As we all know, Trump’s main rival is Florida Gov. Ron DeSantis, with some polls showing Trump in second place in a two-way race. DeSantis is the great hope of Republican establishment figures who don’t care that Trump kissed up to every dictator on earth, botched a global health emergency and then attempted a coup, but are mad as hell that he isn’t the winner he pretends to be. And the GOP base is certainly Ron-curious, attracted to his trollish, “own the libs” approach to the culture war in which he fearlessly attacks asylum seekers, transgender kids, gay teachers, AP history students and high schoolers wearing masks in public, proclaiming “Florida is where woke goes to die.” He’s one tough hombre.

This stuff is catnip to MAGA followers and Trump knows it. (He’s got a highly developed nose for the wingnut zeitgeist.) He’s decided to try to out-troll DeSantis — who is one of the leaders of the burgeoning anti-LGBTQ movement, and is getting a lot of love from the MAGA crowd for it — by coming at him from the right on the issue. Trump released one of his weird campaign videos last week in which he pledged to outlaw all gender-affirming treatment for minors and punish any doctors who provide it. And he doesn’t confine his draconian proposals to kids. He’s going after trans adults too. He proposes a federal law that recognizes only two genders and bars transgender women from competing on women’s sports teams. He also pledged to immediately cease programs that promote the concept of gender transition “at any age,” banning all federal dollars from being used for gender-affirming treatment. It’s a full-on assault on transgender Americans of all ages. Trump’s anti-trans proposal is as fascist a set of policies we’ve seen in America since Jim Crow.

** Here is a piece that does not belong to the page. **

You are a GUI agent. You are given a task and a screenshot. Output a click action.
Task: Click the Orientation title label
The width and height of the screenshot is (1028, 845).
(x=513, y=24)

I’d imagine most of his people haven’t heard about this yet but you can bet it will be a huge feature of his rallies. And just to make sure he’s positioned as the one true culture warrior, he even re-posted a couple of Truth Social posts that recycled a picture alleged to be DeSantis during his brief tenure as a high school teacher, drinking with some underage girls, with the word “groomer” in the commentary.

It was a shot across the bow and DeSantis didn’t handle it well when a reporter brought it up. He responded with a schoolmarmish reply that he doesn’t spend his time “trying to smear other Republicans.” (It’s true — he spends all his time smearing ordinary citizens.) But that response isn’t going to work with Trump or the MAGA crowd. The dustbin of GOP history is littered with the political careers of Republicans who failed to parry his insults. And those who tried fared little better. He had better figure out how to take a punch from Trump or he’ll be out as quickly as you can say the words “Scott Walker.”

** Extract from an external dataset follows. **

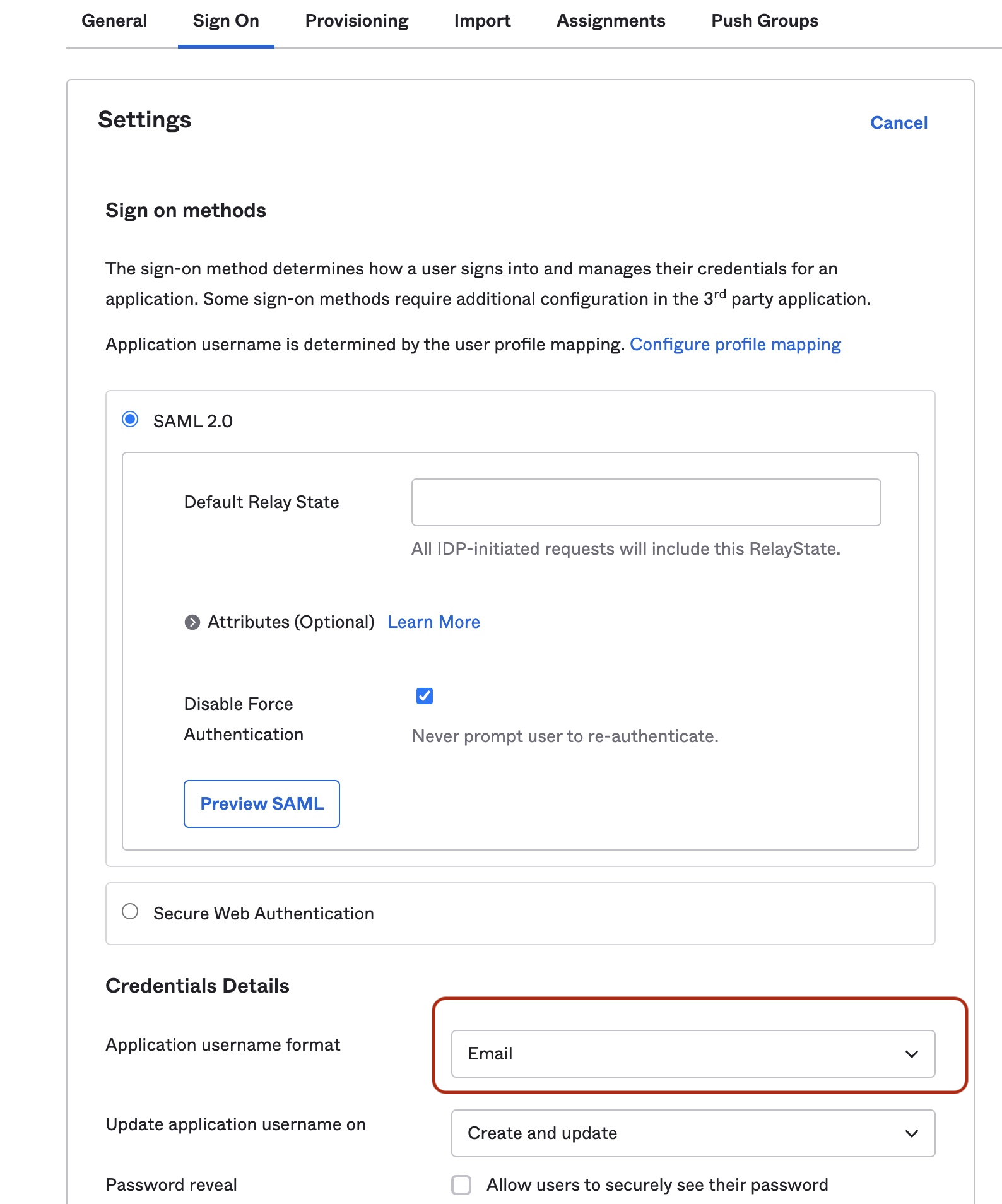Click the Preview SAML button
Viewport: 1002px width, 1204px height.
coord(262,803)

But Trump isn’t just trying to run to DeSantis’ right on the culture war. He’s doing something clever that helped him greatly in 2016 and will likely help him again. He’s running to his left on economics. He’s already trapped him (and the rest of the field) on the issue of cutting Social Security and Medicare, which almost all of them have supported in the recent past, including DeSantis. He’s also tying him to former Florida Gov. Jeb Bush and former Speaker Paul Ryan, the hated RINO, by posting a video in which DeSantis praises Ryan’s economic program — which proposed privatizing Social Security and Medicare. Sure the House Republicans became hysterical when Biden said they wanted to do all that in his State of the Union address, but Trump saying it too and using Biden’s attack lines against his rivals makes for an interesting dynamic, to say the least.

This same formula allowed Trump to vanquish a dozen rivals in 2016 and it could work again.

He has a record now but it’s hard to see how any of these people can persuasively condemn him for any of it since they were in lockstep with him all the way. Donald Trump, former president and current head of the Republican Party, is managing to do something seemingly impossible: He’s running as an outsider and making Ron DeSantis (or whomever else is left standing) into the swampy establishment.

Does the Republican Party want that this time? Just watch Fox for a few minutes or Steve Bannon’s War Room and you’ll get your answer. The only question is whether Trump can convince them that he’s their guy one more time.